Hebrews 13:1-3 (NIV) states “Keep on loving each other as brothers. Do not forget to entertain strangers, for by so doing some people have entertained angels without knowing it. Remember those in prison as if you were their fellow prisoners, and those who are mistreated as if you yourselves were suffering.” As Christians it is important to not forget those that are sentenced to prison or solitary confinement. In order to reduce recidivism rates and aid offenders to reintegrate back into society they need to be able to continue to receive support, and love from those working inside of the correctional system as well as their families, friends, and their community. Every interaction with an offender can have an effect on whether they are successful both in prison as well as once they are released.

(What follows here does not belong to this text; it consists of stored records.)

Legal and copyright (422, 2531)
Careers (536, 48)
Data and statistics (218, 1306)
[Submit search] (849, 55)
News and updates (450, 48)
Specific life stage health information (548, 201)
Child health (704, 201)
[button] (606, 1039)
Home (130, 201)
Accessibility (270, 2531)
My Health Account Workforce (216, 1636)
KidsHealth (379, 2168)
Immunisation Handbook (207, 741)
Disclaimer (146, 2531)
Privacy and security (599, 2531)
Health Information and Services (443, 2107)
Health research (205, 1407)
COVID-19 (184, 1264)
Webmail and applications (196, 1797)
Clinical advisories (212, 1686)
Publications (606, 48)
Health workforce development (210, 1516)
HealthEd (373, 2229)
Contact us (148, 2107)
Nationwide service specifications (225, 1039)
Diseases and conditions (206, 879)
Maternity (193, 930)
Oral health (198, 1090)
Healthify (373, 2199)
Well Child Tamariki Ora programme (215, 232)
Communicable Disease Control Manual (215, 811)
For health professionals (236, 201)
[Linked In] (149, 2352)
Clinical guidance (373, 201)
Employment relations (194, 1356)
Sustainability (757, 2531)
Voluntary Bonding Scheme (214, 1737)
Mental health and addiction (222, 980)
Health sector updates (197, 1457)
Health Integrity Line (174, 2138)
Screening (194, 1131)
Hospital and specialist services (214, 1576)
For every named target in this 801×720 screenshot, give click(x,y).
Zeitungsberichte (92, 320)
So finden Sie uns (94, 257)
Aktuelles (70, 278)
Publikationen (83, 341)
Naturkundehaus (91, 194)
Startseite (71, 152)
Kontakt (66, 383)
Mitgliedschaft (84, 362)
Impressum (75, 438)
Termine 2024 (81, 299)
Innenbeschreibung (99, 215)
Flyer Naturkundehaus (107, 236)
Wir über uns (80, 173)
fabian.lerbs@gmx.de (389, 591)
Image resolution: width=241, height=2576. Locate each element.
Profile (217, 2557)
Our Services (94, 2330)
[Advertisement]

Similar to how the United States has an incarceration rate that has been to be more extensive than any other country; solitary confinement is also used at a more extensive rate than any other country. The use of isolation has developed through the eyes of politics rather than through the eyes of public safety. Based on various researches, the human cost of increased physiological and psychological torment is caused by the use of solitary confinement in combination with a massive financial cost. These concerns ultimately outweigh the alleged benefits of using solitary confinement. In order to continue to build and refine a efficient and benevolent criminal justice system within the United States, the system should work to limit its usage overall and to try an guarantee that those individuals that have a mental illness and the youth are not being held in solitary confinement.